Guardiola ha detto no alla Nazionale
Guardiola avrebbe comunicato il suo no al Dt della Figc Paolo Maldini nel corso della notte. Come ha spiegato Maldini ieri in conferenza stampa, non era una questione di soldi. Dopo dieci anni al City, Pep vuole fermarsi e non era convinto nemmeno dalla disponibilità della Figc a costruire un team di collaboratori che gli consentisse di fare il CT anche rimanendo a Barcellona con la sua famiglia. Si chiude così la telenovela legata al corteggiamento azzurro nei confronti di Guardiola.

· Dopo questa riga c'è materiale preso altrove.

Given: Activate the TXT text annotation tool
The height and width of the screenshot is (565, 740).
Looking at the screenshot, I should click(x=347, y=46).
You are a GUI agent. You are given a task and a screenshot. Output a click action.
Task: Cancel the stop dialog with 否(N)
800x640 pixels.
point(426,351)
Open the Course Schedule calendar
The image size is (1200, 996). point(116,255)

L’ex allenatore del Manchester City non ha dato il via libera per guidare la Nazionale, confermando la sua scelta di prendersi un anno sabbatico dopo il suo ciclo con i Citizens. Non è una questione economica, né tantomeno di progetto, bensì una scelta di vita legata alla necessità di staccare dal calcio per un po’ e stare con la sua famiglia.

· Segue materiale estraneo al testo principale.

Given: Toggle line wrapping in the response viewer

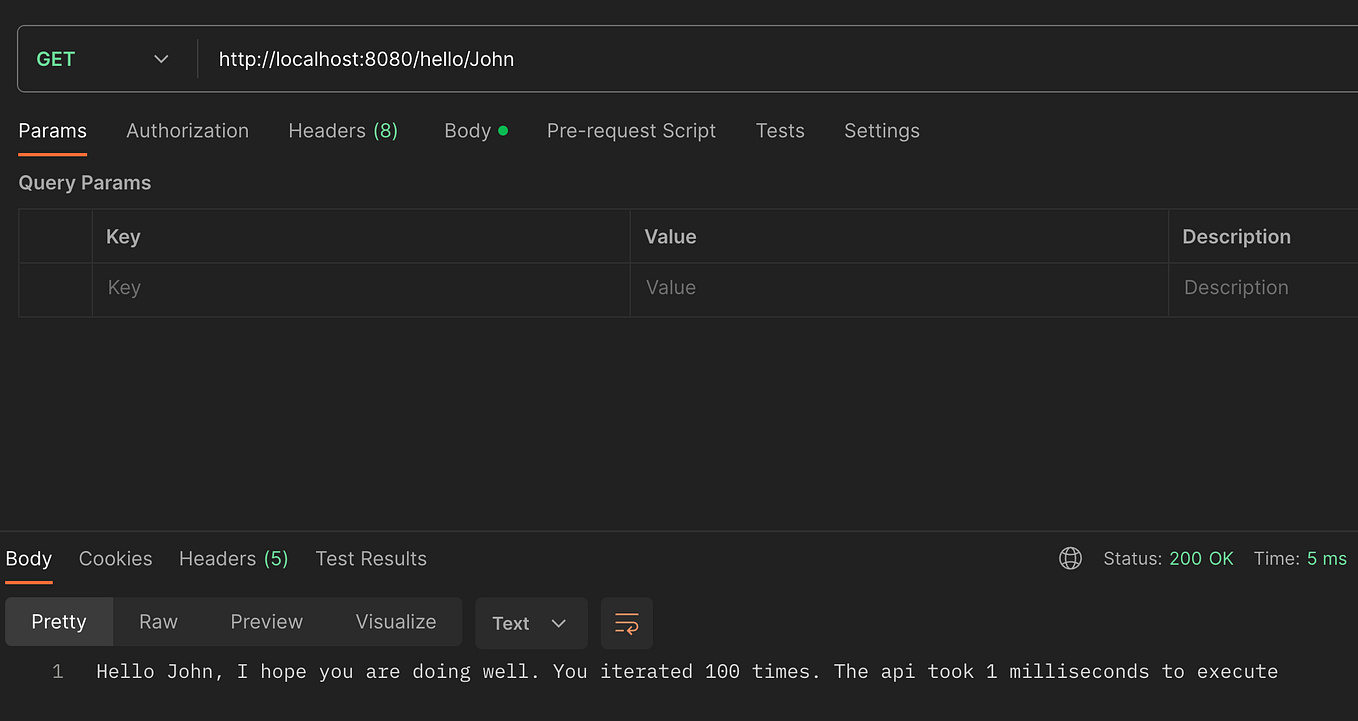Looking at the screenshot, I should point(627,622).
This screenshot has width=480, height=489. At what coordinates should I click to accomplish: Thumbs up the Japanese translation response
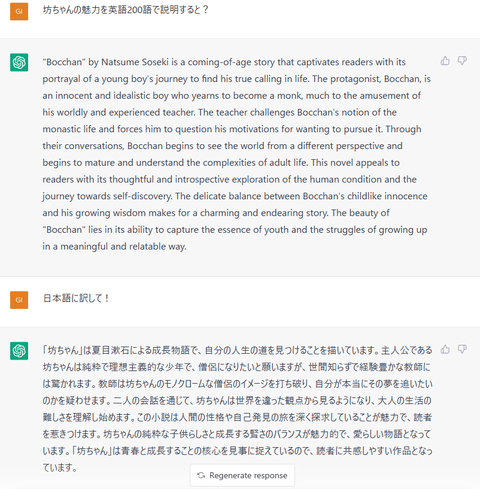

Per l’Italia capitanata da Maldini e Leonardo, Pep era stata la prima scelta per provare a dar vita a un progetto ambizioso e che puntasse ad una rifondazione totale. Guardiola avrebbe avuto pieni poteri, non solo per guidare l’Italia ma per ridar vita ad un movimento calcistico. Il sogno, però, è sfumato nonostante i tentativi ripetuti della Federazione.

Si apre così la fase del piano B: tutto fa pensare che al primo posto ci sia Andrea Pirlo, individuato da Maldini e Leonardo come la scommessa giusta da cui poter ripartire. Lo riporta Tuttomercatoweb.com. Pirlo viene considerato il profilo ideale per iniziare un progetto nuovo e di prospettiva. Certamente l’ex centrocampista è un tipo di allenatore totalmente distante da Guardiola, per principi ma soprattutto per status. Anche in termini di tipologia di progetto rappresenta una strada molto differente, sicuramente più rischiosa e senza garanzie di successo. Il nuovo presidente della FIGC Giovanni Malagò, però, è più orientato verso il ritorno di Roberto Mancini. Di conseguenza, proprio in relazione a quella condivisione totale a cui il presidente della Figc ha fatto riferimento, ci sarà un nuovo confronto approfondito con Maldini e Leonardo per capire quale strada poter prendere. Lo riporta Il Messaggero.